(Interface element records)

— start —

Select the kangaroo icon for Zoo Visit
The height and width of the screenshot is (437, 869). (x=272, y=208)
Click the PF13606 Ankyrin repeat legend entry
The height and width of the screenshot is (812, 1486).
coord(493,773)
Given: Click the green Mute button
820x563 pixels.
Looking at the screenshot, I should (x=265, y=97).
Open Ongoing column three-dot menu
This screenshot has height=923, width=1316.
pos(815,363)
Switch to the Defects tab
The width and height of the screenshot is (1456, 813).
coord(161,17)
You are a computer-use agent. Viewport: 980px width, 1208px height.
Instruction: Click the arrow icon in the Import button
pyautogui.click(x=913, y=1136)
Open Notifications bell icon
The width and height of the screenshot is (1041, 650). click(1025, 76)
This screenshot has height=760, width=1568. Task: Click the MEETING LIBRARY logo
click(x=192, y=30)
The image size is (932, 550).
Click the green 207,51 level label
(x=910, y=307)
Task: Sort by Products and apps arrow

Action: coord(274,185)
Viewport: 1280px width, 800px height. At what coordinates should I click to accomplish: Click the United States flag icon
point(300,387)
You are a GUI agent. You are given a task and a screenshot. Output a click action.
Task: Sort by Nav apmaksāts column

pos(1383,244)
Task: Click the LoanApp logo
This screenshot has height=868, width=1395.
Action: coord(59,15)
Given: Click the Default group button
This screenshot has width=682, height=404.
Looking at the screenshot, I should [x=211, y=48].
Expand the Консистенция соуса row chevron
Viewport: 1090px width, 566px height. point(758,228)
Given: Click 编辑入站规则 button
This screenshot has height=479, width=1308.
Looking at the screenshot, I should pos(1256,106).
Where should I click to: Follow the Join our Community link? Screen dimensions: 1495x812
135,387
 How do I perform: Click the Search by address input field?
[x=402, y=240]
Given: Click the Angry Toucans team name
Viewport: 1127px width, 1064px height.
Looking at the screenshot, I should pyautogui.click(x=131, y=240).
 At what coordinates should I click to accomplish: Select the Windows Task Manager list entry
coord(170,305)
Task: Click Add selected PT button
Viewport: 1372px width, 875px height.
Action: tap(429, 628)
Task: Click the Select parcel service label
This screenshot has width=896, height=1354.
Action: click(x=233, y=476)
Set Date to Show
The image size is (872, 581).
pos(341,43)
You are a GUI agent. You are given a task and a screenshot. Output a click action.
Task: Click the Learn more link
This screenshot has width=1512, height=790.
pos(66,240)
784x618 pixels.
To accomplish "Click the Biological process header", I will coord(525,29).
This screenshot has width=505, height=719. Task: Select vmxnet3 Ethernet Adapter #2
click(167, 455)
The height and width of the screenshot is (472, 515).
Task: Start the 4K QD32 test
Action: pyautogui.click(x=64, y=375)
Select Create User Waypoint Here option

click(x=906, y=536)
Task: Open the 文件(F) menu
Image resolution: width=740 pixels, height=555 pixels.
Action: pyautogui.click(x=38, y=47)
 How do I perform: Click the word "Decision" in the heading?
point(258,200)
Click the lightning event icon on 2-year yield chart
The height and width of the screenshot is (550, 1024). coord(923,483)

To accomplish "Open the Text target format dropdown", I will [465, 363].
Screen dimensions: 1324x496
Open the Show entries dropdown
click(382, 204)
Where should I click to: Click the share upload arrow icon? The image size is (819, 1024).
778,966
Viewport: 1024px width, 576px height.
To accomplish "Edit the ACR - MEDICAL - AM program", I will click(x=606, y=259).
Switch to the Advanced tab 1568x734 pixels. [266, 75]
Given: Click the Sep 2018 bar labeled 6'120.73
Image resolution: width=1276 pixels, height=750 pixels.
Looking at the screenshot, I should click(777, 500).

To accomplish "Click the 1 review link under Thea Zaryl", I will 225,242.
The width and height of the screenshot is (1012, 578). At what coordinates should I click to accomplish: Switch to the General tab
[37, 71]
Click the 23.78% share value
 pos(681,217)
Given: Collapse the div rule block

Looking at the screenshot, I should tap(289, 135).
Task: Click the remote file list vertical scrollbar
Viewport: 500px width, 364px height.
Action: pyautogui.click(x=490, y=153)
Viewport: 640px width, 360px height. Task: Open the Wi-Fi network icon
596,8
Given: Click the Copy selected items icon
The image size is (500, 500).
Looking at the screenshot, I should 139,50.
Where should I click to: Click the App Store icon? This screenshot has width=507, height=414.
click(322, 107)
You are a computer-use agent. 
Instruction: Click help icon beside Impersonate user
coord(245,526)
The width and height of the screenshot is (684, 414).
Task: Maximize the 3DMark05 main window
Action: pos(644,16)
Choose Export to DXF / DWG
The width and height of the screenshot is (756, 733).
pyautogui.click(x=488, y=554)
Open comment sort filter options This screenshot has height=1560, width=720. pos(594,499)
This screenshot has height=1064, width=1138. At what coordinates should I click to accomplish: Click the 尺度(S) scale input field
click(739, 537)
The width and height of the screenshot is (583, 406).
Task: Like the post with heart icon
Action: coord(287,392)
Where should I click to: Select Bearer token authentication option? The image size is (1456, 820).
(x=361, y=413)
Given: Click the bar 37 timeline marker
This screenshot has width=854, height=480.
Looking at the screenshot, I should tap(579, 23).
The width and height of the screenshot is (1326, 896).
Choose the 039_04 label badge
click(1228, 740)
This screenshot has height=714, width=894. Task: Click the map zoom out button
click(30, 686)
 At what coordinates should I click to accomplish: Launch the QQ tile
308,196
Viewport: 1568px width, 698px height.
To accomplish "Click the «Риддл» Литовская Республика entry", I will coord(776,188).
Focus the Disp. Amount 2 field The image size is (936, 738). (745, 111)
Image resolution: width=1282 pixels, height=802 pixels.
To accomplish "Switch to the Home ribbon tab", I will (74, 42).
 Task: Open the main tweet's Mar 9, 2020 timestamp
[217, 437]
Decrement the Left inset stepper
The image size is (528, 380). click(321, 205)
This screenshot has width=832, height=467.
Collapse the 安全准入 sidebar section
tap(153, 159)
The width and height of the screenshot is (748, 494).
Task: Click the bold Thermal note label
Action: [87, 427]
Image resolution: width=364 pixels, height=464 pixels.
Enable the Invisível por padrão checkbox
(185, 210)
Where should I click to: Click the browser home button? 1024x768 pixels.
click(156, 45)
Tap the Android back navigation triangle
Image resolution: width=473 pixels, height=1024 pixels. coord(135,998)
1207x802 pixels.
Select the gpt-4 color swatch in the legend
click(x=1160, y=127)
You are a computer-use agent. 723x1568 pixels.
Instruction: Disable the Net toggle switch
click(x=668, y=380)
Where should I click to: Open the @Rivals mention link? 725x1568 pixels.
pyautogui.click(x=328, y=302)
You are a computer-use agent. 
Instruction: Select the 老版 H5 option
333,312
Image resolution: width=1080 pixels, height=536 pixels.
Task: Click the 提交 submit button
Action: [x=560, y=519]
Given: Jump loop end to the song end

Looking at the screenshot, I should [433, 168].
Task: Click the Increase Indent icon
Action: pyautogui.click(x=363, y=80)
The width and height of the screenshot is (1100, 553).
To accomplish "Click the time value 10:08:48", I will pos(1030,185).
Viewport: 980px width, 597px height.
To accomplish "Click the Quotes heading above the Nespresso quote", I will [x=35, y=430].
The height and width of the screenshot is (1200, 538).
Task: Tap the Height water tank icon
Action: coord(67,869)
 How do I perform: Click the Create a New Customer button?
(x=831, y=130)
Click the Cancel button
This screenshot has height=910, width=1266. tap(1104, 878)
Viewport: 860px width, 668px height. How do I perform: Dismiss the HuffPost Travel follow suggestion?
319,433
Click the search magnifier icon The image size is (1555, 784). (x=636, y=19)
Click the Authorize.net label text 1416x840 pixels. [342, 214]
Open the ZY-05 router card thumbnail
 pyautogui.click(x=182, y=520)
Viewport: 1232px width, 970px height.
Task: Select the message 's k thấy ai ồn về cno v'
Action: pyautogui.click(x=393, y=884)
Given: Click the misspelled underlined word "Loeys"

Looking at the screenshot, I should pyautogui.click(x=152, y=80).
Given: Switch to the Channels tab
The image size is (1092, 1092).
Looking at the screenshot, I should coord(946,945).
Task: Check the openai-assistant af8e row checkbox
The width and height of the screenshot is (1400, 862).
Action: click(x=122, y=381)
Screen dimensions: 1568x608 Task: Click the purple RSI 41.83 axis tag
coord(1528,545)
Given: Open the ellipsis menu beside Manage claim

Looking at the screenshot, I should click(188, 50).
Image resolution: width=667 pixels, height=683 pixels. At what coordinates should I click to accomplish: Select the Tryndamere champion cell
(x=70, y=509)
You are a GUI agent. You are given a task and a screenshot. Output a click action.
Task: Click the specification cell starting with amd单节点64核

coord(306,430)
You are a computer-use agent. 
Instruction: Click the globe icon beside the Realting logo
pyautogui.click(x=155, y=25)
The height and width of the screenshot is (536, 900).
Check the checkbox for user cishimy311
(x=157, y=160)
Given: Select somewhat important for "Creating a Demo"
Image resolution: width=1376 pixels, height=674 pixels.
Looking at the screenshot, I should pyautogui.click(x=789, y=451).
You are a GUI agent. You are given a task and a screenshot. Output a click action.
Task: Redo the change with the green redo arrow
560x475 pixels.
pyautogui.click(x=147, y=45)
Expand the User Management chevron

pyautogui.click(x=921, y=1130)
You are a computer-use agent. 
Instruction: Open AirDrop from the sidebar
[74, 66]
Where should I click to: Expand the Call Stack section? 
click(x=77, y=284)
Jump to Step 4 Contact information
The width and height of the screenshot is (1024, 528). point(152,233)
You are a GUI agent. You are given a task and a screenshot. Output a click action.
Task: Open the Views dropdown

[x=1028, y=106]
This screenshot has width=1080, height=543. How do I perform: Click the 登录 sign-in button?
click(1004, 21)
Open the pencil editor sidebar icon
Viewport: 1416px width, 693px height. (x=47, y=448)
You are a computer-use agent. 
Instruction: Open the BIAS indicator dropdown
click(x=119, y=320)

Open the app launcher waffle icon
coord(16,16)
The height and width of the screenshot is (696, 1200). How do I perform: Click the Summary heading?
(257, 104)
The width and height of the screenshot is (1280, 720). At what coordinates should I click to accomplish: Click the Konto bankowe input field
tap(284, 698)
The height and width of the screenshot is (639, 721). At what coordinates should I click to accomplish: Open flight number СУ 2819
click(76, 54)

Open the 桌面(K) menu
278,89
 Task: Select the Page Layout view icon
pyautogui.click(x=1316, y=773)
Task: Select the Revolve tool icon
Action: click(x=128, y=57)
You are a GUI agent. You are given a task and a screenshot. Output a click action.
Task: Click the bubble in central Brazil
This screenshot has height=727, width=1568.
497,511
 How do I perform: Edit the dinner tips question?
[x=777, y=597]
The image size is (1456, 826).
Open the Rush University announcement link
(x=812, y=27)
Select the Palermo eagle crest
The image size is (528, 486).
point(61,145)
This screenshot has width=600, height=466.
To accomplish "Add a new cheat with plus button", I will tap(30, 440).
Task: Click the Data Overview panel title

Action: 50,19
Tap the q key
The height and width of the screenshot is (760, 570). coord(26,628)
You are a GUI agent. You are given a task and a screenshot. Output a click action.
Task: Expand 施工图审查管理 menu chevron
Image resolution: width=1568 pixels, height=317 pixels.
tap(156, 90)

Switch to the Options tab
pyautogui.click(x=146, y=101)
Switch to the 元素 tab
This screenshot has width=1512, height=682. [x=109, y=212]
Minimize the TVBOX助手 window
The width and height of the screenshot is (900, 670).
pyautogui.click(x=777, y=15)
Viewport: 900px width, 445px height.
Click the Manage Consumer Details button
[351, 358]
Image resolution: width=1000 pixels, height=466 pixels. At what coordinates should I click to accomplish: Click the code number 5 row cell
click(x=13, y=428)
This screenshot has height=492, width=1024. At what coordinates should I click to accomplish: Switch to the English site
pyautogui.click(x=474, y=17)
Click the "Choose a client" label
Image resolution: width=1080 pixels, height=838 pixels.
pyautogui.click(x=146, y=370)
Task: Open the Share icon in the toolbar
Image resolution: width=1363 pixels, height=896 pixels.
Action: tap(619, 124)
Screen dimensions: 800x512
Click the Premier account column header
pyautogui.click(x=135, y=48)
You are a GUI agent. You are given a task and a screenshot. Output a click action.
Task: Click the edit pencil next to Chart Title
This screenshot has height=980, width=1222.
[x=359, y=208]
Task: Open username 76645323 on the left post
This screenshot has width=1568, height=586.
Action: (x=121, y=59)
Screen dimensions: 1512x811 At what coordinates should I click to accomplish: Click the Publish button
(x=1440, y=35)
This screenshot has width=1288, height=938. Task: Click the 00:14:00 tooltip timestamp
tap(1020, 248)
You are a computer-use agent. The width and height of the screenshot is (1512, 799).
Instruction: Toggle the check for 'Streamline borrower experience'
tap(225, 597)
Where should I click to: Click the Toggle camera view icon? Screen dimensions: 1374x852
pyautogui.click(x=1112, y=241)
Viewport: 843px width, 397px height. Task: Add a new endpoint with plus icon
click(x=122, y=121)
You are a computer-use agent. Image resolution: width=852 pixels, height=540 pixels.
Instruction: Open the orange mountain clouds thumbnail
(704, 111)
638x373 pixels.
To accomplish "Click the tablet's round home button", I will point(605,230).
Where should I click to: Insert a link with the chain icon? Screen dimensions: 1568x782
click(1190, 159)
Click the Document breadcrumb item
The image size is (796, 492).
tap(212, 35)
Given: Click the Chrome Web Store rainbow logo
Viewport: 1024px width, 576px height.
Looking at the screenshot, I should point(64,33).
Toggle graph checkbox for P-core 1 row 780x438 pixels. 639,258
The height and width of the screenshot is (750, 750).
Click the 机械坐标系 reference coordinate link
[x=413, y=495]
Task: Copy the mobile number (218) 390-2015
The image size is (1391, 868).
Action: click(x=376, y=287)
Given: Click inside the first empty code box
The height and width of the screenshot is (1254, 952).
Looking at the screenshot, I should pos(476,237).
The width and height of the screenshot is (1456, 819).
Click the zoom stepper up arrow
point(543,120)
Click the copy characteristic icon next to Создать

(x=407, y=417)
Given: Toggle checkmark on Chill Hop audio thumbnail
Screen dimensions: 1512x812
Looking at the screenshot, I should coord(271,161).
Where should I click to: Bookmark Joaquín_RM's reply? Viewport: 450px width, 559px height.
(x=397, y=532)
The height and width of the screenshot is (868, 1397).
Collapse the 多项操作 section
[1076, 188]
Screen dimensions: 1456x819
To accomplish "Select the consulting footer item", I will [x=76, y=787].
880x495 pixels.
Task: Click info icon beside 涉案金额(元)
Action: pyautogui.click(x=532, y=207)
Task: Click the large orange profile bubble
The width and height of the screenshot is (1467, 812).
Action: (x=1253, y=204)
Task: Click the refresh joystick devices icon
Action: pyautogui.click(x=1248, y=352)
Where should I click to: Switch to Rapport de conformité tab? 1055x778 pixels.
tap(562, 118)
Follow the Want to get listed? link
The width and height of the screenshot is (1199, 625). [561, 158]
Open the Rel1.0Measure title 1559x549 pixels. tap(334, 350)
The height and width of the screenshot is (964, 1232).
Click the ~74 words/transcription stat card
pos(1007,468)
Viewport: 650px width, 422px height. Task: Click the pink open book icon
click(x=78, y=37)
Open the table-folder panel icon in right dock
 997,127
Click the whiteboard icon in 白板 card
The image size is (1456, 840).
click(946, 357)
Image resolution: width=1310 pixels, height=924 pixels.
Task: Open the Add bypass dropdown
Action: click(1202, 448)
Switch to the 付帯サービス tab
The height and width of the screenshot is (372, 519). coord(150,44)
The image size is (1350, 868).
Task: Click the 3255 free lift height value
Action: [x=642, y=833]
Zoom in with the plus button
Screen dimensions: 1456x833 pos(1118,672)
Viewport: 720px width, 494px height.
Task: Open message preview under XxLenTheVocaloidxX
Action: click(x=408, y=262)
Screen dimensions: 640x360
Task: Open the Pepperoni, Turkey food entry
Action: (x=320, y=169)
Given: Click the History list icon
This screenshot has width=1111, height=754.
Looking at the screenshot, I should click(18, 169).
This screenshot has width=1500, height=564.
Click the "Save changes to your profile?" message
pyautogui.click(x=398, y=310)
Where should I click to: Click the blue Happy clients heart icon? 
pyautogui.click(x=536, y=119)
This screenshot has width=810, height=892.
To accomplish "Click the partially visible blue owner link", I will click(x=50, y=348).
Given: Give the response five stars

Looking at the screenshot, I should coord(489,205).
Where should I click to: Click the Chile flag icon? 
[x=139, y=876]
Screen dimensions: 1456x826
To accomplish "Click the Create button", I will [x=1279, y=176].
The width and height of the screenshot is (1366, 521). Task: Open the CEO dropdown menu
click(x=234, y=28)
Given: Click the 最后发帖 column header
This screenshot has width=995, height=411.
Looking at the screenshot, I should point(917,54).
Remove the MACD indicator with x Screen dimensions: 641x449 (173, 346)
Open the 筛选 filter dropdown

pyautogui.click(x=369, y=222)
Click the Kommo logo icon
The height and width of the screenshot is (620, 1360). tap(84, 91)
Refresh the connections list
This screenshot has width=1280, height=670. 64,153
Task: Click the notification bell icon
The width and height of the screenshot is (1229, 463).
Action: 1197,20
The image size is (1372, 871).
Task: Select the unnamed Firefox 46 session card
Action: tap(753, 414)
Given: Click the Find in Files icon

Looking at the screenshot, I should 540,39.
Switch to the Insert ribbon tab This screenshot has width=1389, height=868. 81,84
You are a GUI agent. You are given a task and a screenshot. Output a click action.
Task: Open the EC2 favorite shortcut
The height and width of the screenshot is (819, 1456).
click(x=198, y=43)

— end —

## Requirement:
From the rows above, report every line that contains the word "Insert". Case counts.

## Output below:
Where should I click to: Insert a link with the chain icon? Screen dimensions: 1568x782
Switch to the Insert ribbon tab This screenshot has width=1389, height=868. 81,84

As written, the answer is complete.